▸ **Exercise**: Your job is to restate each entry word for word.

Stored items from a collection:
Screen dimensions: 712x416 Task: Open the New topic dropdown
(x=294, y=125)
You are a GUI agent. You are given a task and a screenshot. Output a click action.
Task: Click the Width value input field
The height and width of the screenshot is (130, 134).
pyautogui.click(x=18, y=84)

▸ **Finished exercise**:
Screen dimensions: 712x416 Task: Open the New topic dropdown
(x=294, y=125)
You are a GUI agent. You are given a task and a screenshot. Output a click action.
Task: Click the Width value input field
The height and width of the screenshot is (130, 134).
pyautogui.click(x=18, y=84)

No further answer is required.